Em ambos os tipos de pêndulo que considerámos, o ponto (0,0) – posição Θ = 0 e velocidade também nula – é um ponto de equilíbrio do sistema: O estado do sistema não se altera se partir desta condição inicial. No entanto, o comportamento das soluções com condições iniciais próximas do equilíbrio é diferente nos dois casos:

  1. No caso do pêndulo sem atrito, as soluções próximas oscilam com amplitude constante em torno do ponto de equilíbrio, que se designa por centro.
  2. No caso do pêndulo com atrito, as soluções próximas tendem para o equilíbrio, oscilando com amplitudes cada vez menores. Um ponto de equilíbrio deste tipo chama-se um foco estável.

Os retratos de fase esboçados nas figuras representam outros tipos de comportamento possíveis na vizinhança de um ponto de equilíbrio.

Foco instável. Nodo Estável
Foco instável (esquerda) - Um foco instável é análogo ao foco estável, mas as órbitas são percorridas em sentido inverso, de modo que uma solução que comece perto do ponto de equilíbrio oscila com amplitudes cada vez maiores.
Nodo estável (direita) - Tal como no caso do foco estável, todas as órbitas na vizinhança de um nodo estável tendem para o ponto de equilíbrio, mas fazem-no sem oscilar.
 
Nodo instável Ponto de sela
Nodo instável (esquerda) - Um nodo instável é análogo ao nodo estável, mas as órbitas são percorridas em sentido inverso.
Ponto de sela (direita) - Quase todas as órbitas na vizinhança de um ponto sela se aproximam até uma distância mínima, que varia de órbita para órbita, após o que se afastam cada vez mais.
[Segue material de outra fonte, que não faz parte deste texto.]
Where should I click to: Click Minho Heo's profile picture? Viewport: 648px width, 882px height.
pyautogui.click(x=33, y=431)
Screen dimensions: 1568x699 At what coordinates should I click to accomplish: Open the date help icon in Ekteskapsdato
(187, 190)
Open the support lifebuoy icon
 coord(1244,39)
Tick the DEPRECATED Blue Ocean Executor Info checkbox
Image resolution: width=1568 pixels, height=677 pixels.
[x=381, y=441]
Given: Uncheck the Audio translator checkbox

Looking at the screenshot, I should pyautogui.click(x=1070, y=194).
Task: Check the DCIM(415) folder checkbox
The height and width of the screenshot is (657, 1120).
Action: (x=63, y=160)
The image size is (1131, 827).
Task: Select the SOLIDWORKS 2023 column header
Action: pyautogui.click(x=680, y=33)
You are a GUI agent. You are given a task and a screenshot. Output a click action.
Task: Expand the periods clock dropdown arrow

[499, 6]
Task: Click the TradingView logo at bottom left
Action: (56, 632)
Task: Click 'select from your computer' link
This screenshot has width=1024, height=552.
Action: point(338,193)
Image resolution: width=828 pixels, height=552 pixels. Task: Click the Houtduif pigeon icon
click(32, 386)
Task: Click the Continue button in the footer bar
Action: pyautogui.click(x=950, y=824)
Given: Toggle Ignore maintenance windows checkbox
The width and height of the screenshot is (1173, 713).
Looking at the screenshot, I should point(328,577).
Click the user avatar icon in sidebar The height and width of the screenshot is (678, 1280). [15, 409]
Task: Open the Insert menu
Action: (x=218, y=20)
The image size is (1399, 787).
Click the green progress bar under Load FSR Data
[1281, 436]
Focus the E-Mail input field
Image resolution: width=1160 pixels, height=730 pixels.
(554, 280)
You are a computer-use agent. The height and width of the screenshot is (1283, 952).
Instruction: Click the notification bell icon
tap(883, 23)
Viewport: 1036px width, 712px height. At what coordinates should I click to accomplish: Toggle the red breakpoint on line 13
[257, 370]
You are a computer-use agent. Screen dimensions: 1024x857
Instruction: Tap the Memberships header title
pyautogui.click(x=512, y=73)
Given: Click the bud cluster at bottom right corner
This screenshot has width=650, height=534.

As excepções são apenas quatro órbitas, que no exemplo da figura correspondem a 4 rectas no espaço de fase. Já encontrámos um exemplo deste tipo de comportamento no retrato de fases do pêndulo sem atrito, para as órbitas na vizinhança do ponto de equilíbrio (π,0), que corresponde a ter o pêndulo imóvel na posição de altura máxima. As quatro órbitas excepcionais são neste caso os quatro ramos da órbita azul que existem perto do ponto (-π,0)=(π,0).

Estes são apenas alguns exemplos de comportamento qualitativo retirado das equações que descrevem os sistemas mais simples, com 1 grau de liberdade, cujo espaço de fase tem dimensão 2 – i.e. o plano enquadrado pelas variáveis posição e velocidade. Nos retratos de fase de sistemas não lineares, cujo espaço de fases tenha dimensão superior a dois, a variedade e complexidade dos comportamentos que podemos encontrar é muito maior, como veremos.